Strip Construction


Strip Construction
by Bill Durham
(Excerpted from The Mariner's Catalog - Volume 4)

I can congratulate myself in hindsight for deciding to build the right kinds of boats with strip construction. This technique is not suitable for most boatbuilding projects, and I think should rarely be chosen unless there are strong secondary reasons beside the fact that it's "simple" and cheap.

I built a careful replica of a 26-foot dugout canoe, using 2" X 1-3/4" strips on the bottom, 1-1/2" X 1" strips up the sides, epoxy-glued and nailed at 4" intervals with 16d galvanized casing nails on the bottom, 8d on the sides. I used tough 3/4" Philippine mahogany planks as stem and sternpost, with the strips simply beveled to a feather edge and glued and nailed to them.

On launching, the canoe leaked not a drop, and no seams opened or wood shifted during five or six years of careless treatment — left waterlogged in a polluted lake winters; sun-baked each summer. A purchaser set out for the Inside Passage several years ago, and I haven't seen the canoe since. Of precisely the same scantlings as a 1928 prototype, and indistinguishable from a dugout at ten feet, I felt that the strip-built hull was a much stronger and more durable fabric than dugout construction could provide. The canoe was structurally 100 percent successful, primarily because of the virtues of western red cedar and gap-filling epoxy, and the suitability of a dugout-canoe prototype.

I chose strip construction for a 20' X 54" elliptical stern launch partly because I wasn't interested in learning all the skills and acquiring all the materials necessary for building such a hull in the traditional way; partly because I planned to use the hull as a plug for a fiberglass mold. I used 3/4" X 1-1/4" red cedar strips, resorcinol-glued and nailed at 3" intervals with 6d galvanized nails, with much extra clamping.

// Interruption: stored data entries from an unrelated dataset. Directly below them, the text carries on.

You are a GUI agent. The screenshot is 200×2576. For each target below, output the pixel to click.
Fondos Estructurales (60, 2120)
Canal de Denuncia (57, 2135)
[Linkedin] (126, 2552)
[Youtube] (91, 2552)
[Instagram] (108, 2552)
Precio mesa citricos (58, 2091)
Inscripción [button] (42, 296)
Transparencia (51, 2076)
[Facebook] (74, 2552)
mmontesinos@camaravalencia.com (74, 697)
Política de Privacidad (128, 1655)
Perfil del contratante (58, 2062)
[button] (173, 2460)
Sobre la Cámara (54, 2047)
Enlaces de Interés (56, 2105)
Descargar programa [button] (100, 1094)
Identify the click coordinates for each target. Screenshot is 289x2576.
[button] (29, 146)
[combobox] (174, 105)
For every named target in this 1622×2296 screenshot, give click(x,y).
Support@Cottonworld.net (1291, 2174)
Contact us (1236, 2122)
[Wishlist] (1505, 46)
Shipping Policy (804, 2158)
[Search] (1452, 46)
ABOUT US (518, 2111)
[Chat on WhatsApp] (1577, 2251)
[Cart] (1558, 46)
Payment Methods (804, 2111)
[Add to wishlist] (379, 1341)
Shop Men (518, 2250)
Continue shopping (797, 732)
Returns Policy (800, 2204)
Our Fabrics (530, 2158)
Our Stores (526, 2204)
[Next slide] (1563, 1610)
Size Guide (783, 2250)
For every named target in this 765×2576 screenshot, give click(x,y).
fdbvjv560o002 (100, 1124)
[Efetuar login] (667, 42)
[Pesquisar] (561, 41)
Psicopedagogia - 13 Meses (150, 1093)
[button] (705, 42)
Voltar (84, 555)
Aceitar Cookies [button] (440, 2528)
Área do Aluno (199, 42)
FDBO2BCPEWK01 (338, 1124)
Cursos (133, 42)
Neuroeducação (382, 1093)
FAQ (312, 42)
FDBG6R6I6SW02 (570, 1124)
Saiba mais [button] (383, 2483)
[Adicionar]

Strip construction made it easy to achieve an almost perfectly fair and smooth surface for the fiberglass work. The 3/4"-thick hull required frames, and I found that inserting frames and fastening them securely to a thin softwood skin is not easy.

On launching, the seams wept quietly in dozens of places before they took up. "Absolutely waterproof" resorcinol glue is rarely handled in just the right way, or given enough clamping pressure, by amateur boatbuilders. I think ordinary water-mix Weldwood will give better results for most amateurs, if only because it can be slathered on more liberally.

I think that the questions usually asked about strip construction — How do you fit the strips? How do you scarph the butt-ends? How can I get clamping pressure? — are not the questions that need to be asked. The main thing is to use a completely stable and glueable wood such as western red cedar, and epoxy glue if you can afford it or know where to get "Boeing surplus," and to select a project entirely suitable for strip construction. A traditional plank-on-frame boat hull, imitated in strip construction, does not look very authentic.

In my experience, strip-building is phenomenally sparing of materials costs; wasteful of builder's time. My canoe took 600 hours to build; the 20-foot launch 1,000 hours. Neither hull had $100 in it prior to painting or decking.

I'll leave it to a professional boatbuilder to explain the several reasons why most professionals regard strip construction as an amateur aberration.